**DIRECTIONS FOR THIS TASK**:
From the data below, return the exact lines starting at the line containing "SEMA Prefab (63, 1970)" and ending at the line containing "[aprire la navigazione] (330, 69)", both included, and nothing else.

**SUPPLIED RECORDS**:

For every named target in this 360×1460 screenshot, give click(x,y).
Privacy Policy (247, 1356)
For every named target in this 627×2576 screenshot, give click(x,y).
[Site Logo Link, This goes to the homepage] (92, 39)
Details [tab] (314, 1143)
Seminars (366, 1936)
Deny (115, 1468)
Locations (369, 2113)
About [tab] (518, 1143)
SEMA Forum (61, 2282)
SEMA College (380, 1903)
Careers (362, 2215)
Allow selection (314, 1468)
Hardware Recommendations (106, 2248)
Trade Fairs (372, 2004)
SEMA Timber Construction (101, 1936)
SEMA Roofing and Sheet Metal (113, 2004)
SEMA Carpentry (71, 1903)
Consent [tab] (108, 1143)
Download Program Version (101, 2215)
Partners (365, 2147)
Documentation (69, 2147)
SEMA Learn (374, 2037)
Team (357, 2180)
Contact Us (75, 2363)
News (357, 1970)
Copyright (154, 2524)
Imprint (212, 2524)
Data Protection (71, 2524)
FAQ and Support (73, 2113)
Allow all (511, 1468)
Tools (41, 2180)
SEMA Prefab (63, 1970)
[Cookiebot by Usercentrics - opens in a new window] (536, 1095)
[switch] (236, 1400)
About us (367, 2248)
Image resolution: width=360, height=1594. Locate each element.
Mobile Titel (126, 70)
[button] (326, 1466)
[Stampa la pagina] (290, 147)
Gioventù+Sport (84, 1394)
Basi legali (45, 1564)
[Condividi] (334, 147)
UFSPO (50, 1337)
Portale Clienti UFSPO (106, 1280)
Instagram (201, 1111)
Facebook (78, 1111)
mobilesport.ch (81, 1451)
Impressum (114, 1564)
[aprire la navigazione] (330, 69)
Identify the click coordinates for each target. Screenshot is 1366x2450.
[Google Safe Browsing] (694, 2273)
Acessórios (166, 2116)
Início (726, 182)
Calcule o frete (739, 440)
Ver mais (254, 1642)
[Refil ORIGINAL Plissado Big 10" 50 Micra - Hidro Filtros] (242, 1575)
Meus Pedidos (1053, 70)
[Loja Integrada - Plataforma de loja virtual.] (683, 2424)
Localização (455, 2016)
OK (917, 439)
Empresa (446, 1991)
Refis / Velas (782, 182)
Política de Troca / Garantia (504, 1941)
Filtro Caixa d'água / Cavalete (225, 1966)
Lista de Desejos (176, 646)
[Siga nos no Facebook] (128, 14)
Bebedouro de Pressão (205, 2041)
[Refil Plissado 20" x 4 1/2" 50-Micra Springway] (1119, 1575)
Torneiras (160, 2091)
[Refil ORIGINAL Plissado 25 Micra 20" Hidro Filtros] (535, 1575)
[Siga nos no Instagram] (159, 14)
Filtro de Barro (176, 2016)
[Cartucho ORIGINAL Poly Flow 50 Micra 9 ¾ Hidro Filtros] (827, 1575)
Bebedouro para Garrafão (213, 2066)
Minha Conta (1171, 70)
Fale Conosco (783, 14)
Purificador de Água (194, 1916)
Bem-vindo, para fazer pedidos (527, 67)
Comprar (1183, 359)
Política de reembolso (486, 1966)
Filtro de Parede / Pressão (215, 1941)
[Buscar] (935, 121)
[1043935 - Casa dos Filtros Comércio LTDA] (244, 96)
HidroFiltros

**TASK RESULT**:
SEMA Prefab (63, 1970)
[Cookiebot by Usercentrics - opens in a new window] (536, 1095)
[switch] (236, 1400)
About us (367, 2248)
Image resolution: width=360, height=1594. Locate each element.
Mobile Titel (126, 70)
[button] (326, 1466)
[Stampa la pagina] (290, 147)
Gioventù+Sport (84, 1394)
Basi legali (45, 1564)
[Condividi] (334, 147)
UFSPO (50, 1337)
Portale Clienti UFSPO (106, 1280)
Instagram (201, 1111)
Facebook (78, 1111)
mobilesport.ch (81, 1451)
Impressum (114, 1564)
[aprire la navigazione] (330, 69)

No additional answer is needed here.